I do understand now that most of those safety concerns apply not to regular Nimh rechargeables.
I take from this that you are using rechargeable batteries. Also, AAA batteries (both rechargeable and non-rechargeable) are very safe. Alkalines leak and lithium primaries can catch fire if physically damaged, but that's about the extent of it. NiMH are rock-solid and will never do anything dangerous without your explicit intention.

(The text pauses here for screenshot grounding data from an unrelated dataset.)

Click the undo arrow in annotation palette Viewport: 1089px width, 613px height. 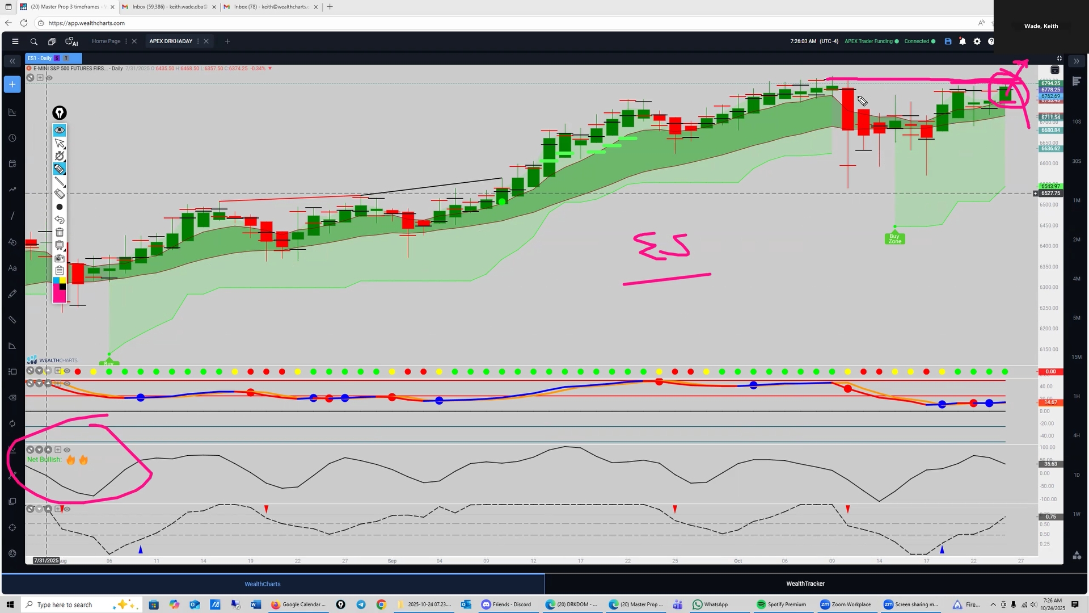coord(60,220)
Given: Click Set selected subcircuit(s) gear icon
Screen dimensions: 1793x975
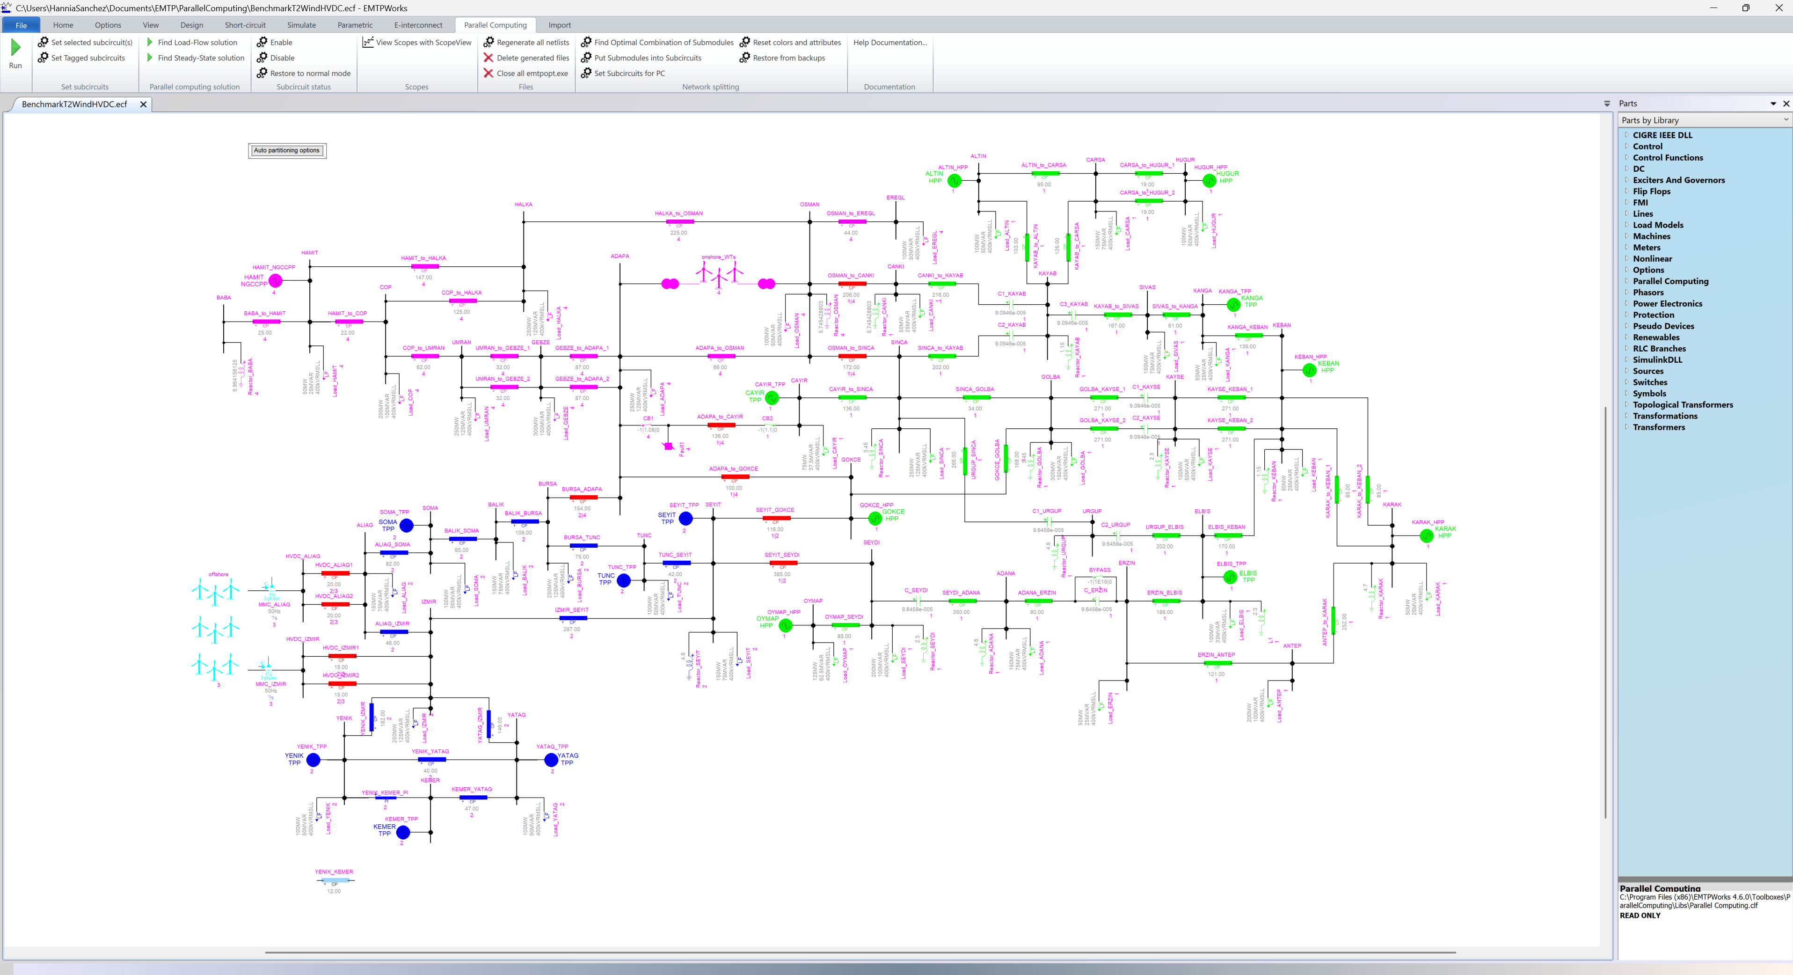Looking at the screenshot, I should point(43,42).
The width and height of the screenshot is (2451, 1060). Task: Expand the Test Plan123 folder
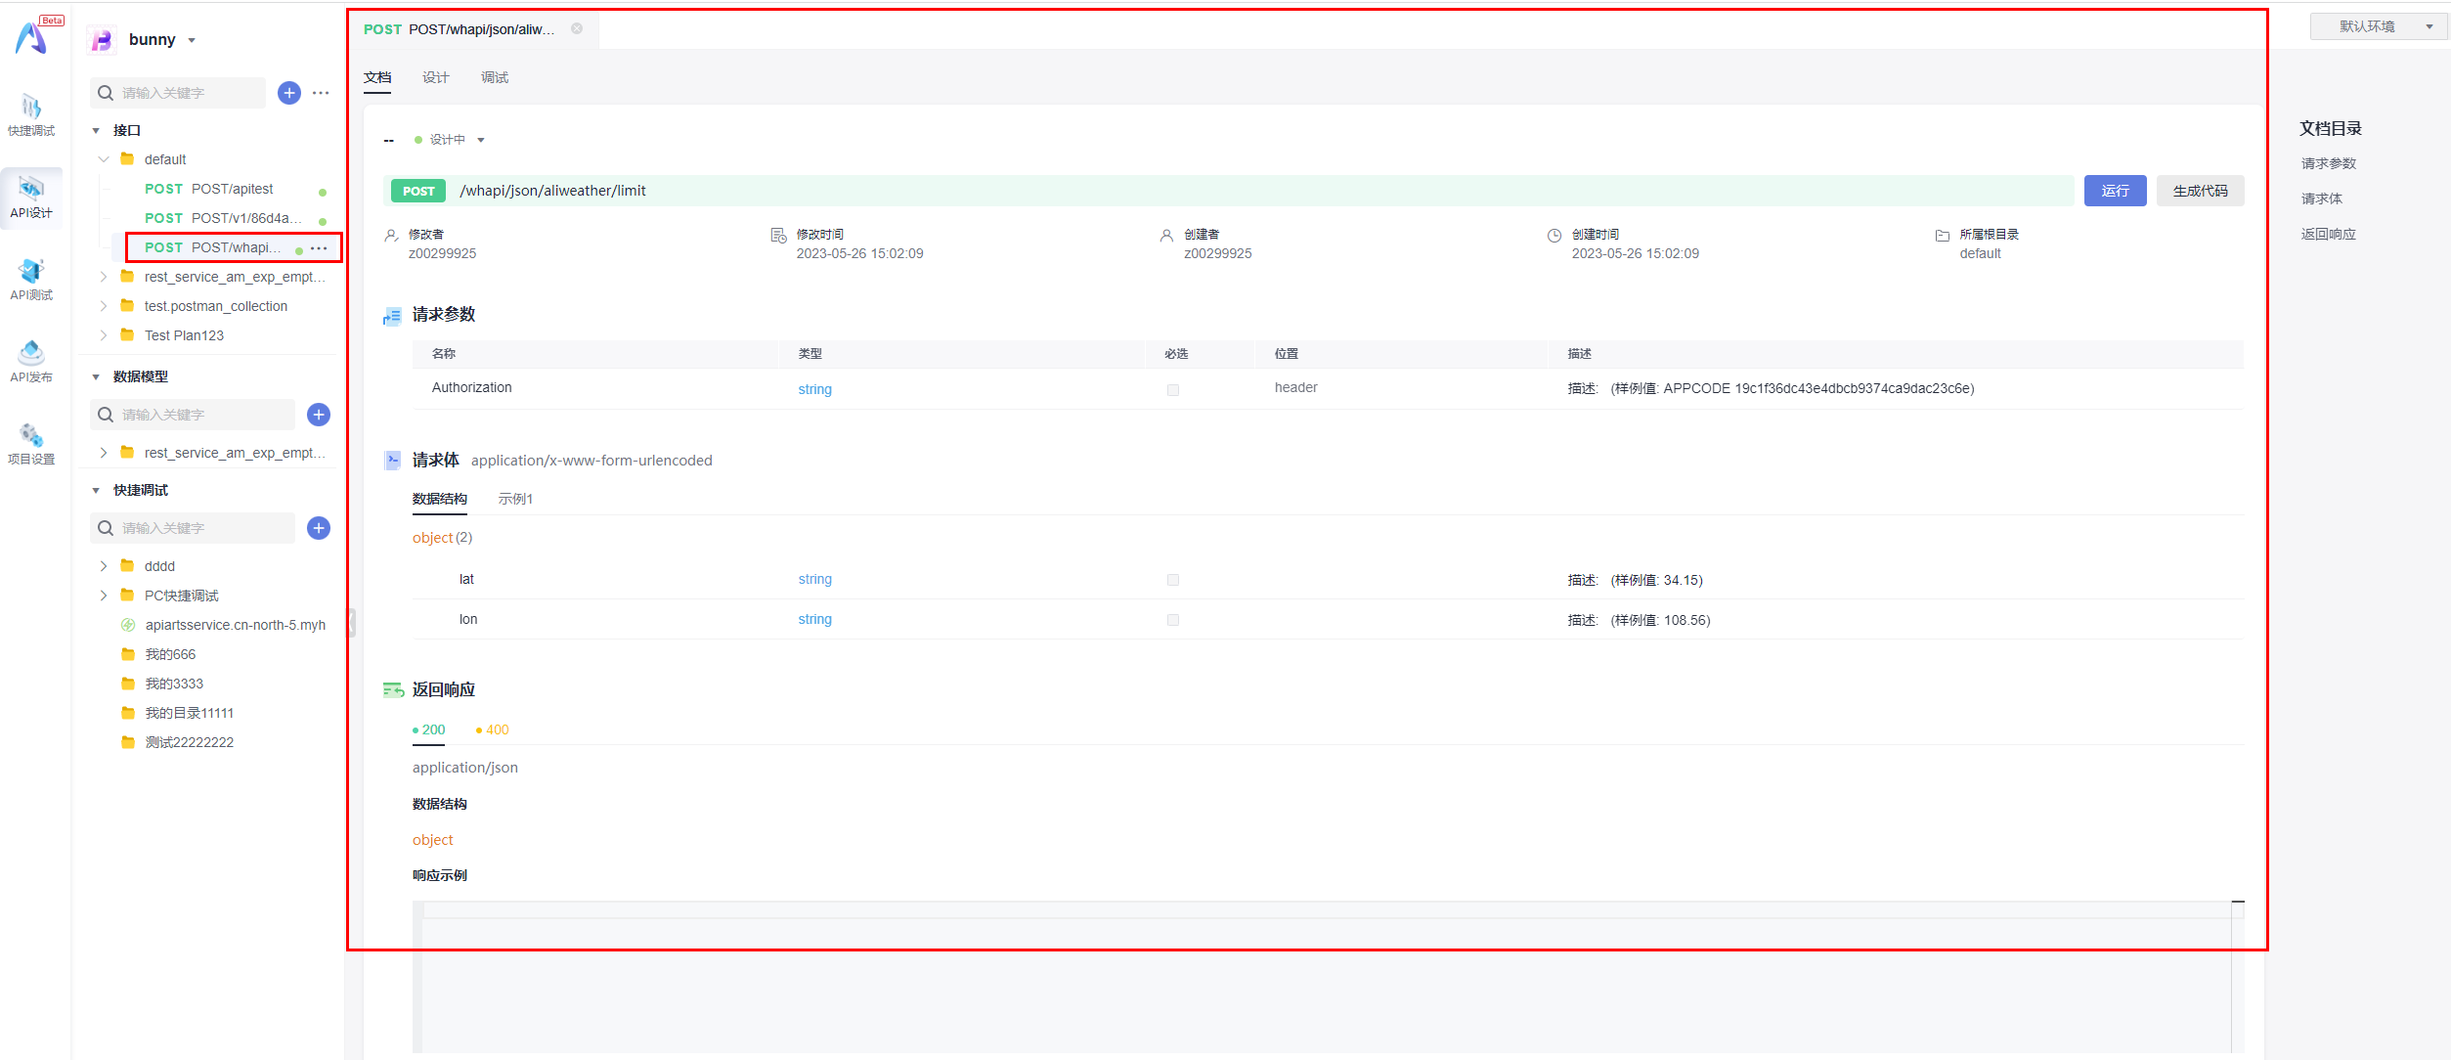(x=104, y=335)
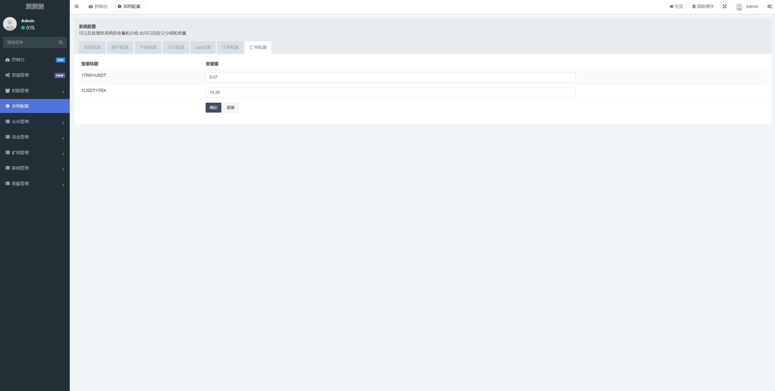The image size is (775, 391).
Task: Switch to the 基础配置 tab
Action: pos(92,47)
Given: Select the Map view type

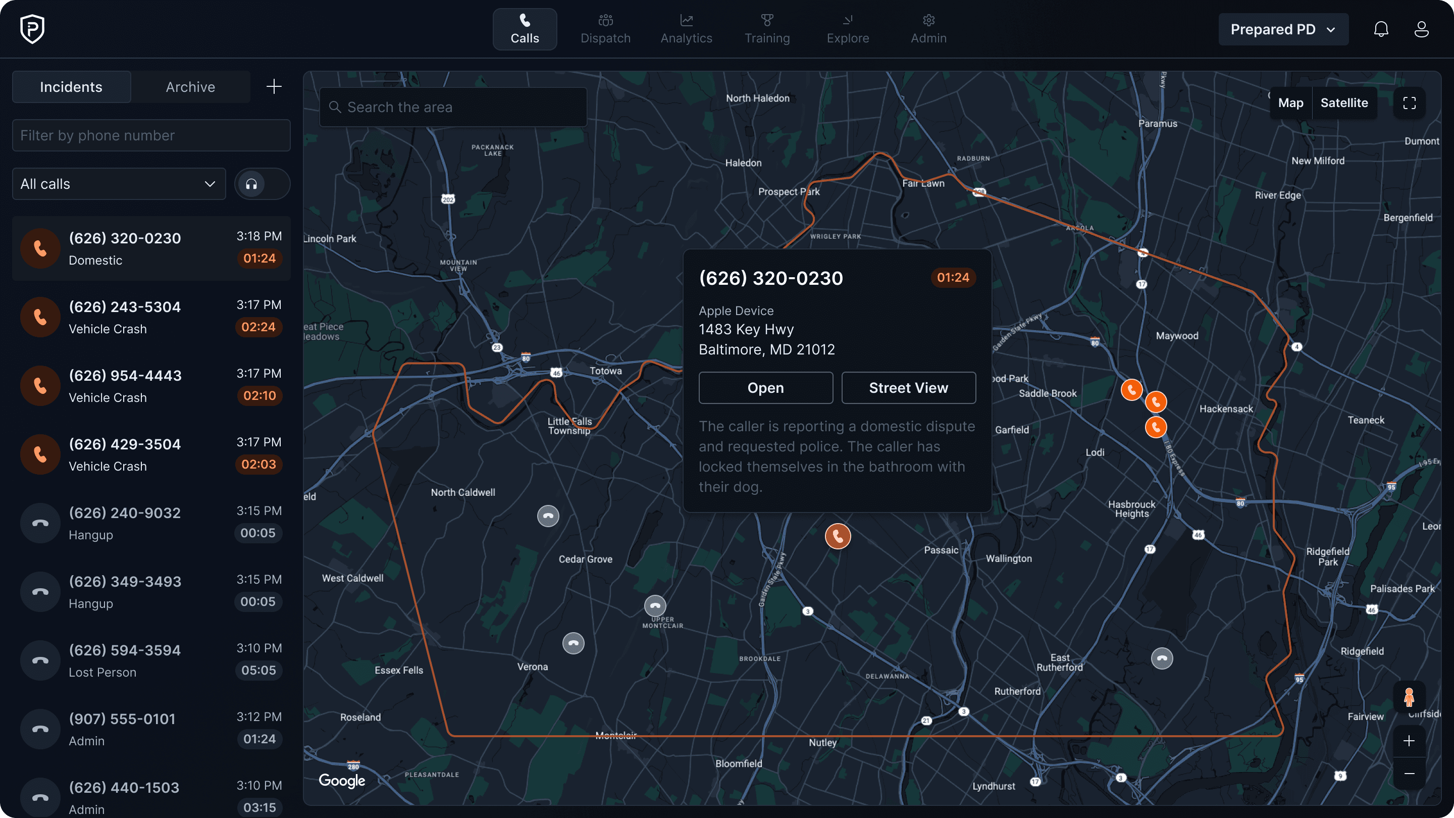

The Tikkina, as far as I'm aware, is not current-regulated. In fact, I don't think any of the 3×AAA Petzl lights are regulated. The company has been using cheap, outdated electronics for many, many years. Also, forgive me if I go on a rant—this is a pet peeve of mine—but their runtime reporting policy has been exceedingly dishonest if not outright cancerous for the industry. E.g. for this light in particular they claim "60hr" runtime for both the 100 and 150 lumen modes. This is both laughably impossible (there is not
nearly enough capacity in the batteries) and nonsensical (an LED can't consume the same amount of energy for a mode with 150% light output). The actual truth is that you get the maximum 150lm on a fresh set of batteries, which then quickly ramps down as they're depleted, and the vast majority of these 60 hours you actually spend within the range of the lowest mode, following an L-shaped output curve. An educated guess would put its
actual runtime at about 2–2.5 hours to 50% brightness, and that's being very generous and assuming the half-output is still useful for the task at hand. I remember the days when I was using non-regulated lights, and back then I felt the need to replace batteries long before they were completely drained just because the light was already getting too dim to use at that point. Thank god we've had fully regulated headlamps on the market since, uh... what, 2010? Petzl has had enough budget to get on with the times, yet they choose to deceive their customers instead.
In short, I would suggest replacing the battery that dips voltage. It's probably faulty and/or has outlived itself.
(And then I would also suggest getting a better light, preferably based on a 1×AA current-regulated driver. Thankfully, there's no shortage of those!)